What is needed. Beginning with the line that holds "Open comment menu icon under Cwei__ post", copy each line to the end of the records exactly, except the pictures.

Exercise data.
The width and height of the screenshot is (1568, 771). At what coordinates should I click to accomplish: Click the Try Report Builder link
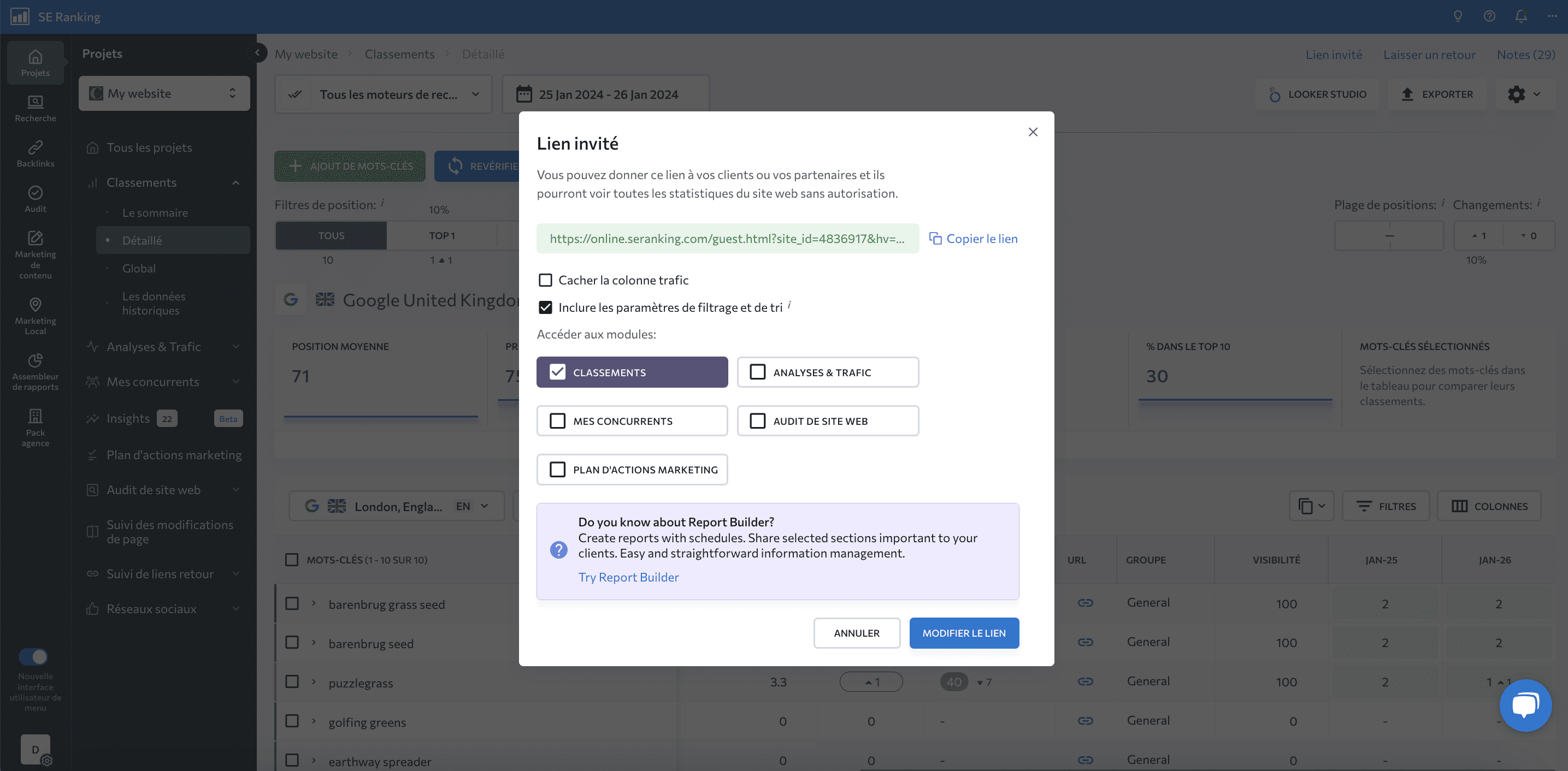(628, 576)
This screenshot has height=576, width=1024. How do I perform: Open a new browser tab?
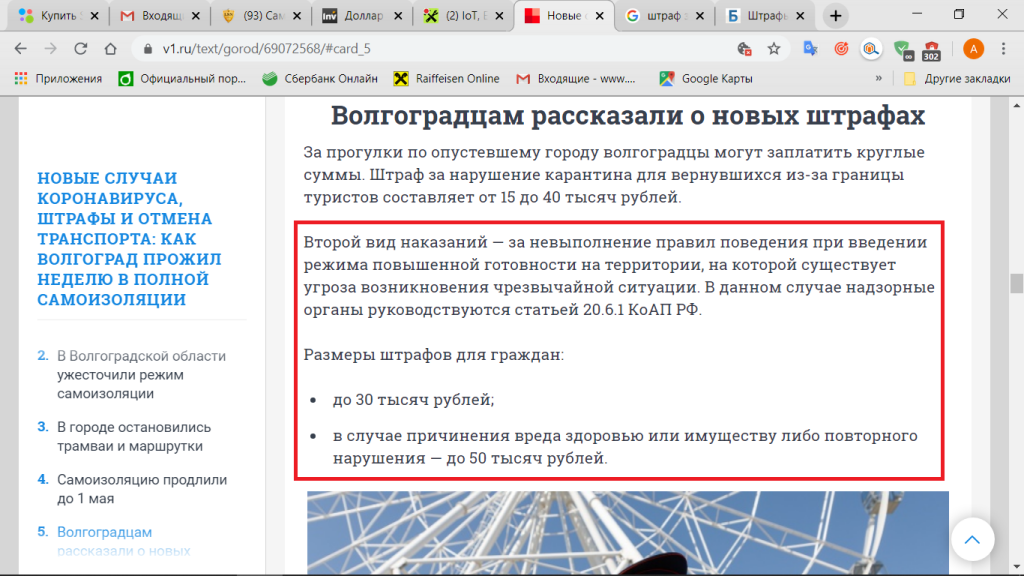pyautogui.click(x=836, y=16)
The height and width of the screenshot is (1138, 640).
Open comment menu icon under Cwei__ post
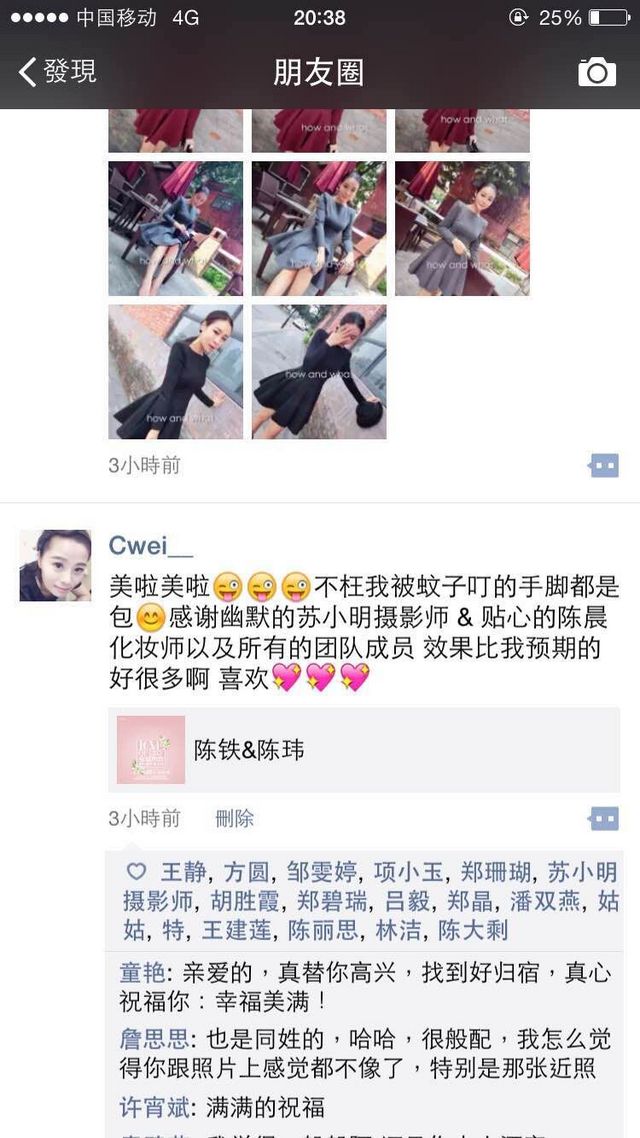pyautogui.click(x=603, y=819)
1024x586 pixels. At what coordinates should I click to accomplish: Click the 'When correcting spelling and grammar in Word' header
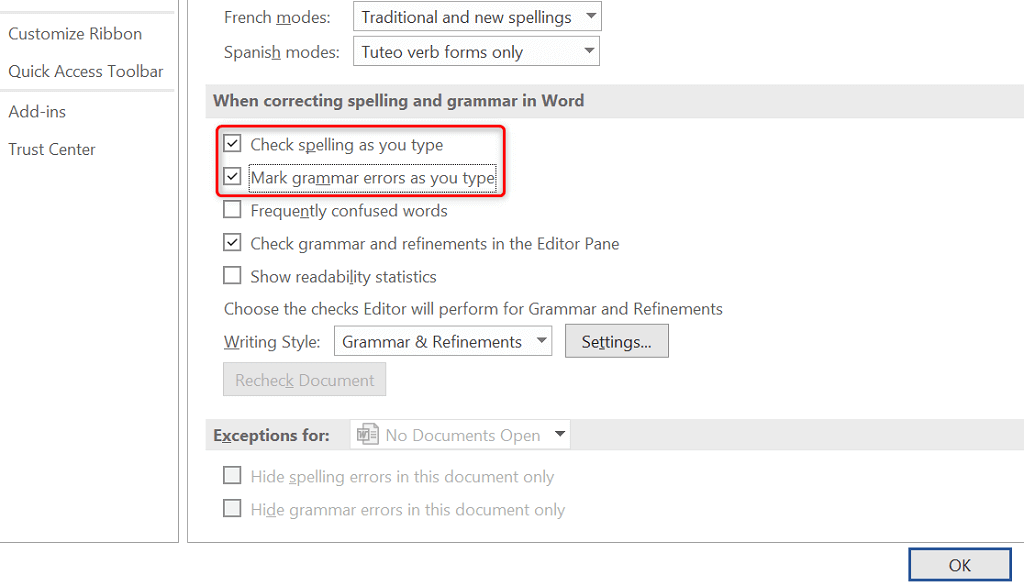click(x=398, y=100)
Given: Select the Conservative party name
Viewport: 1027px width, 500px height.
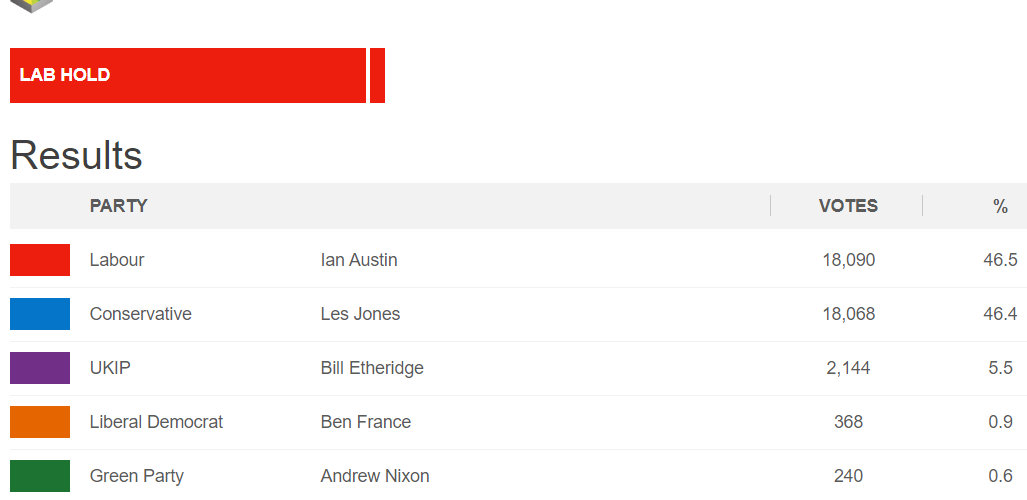Looking at the screenshot, I should (x=141, y=314).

Exercise response.
Open comment menu icon under Cwei__ post
pyautogui.click(x=603, y=819)
1024x586 pixels. At what coordinates should I click to accomplish: Click the 'When correcting spelling and grammar in Word' header
click(x=398, y=100)
Given: Select the Conservative party name
Viewport: 1027px width, 500px height.
Looking at the screenshot, I should (x=141, y=314).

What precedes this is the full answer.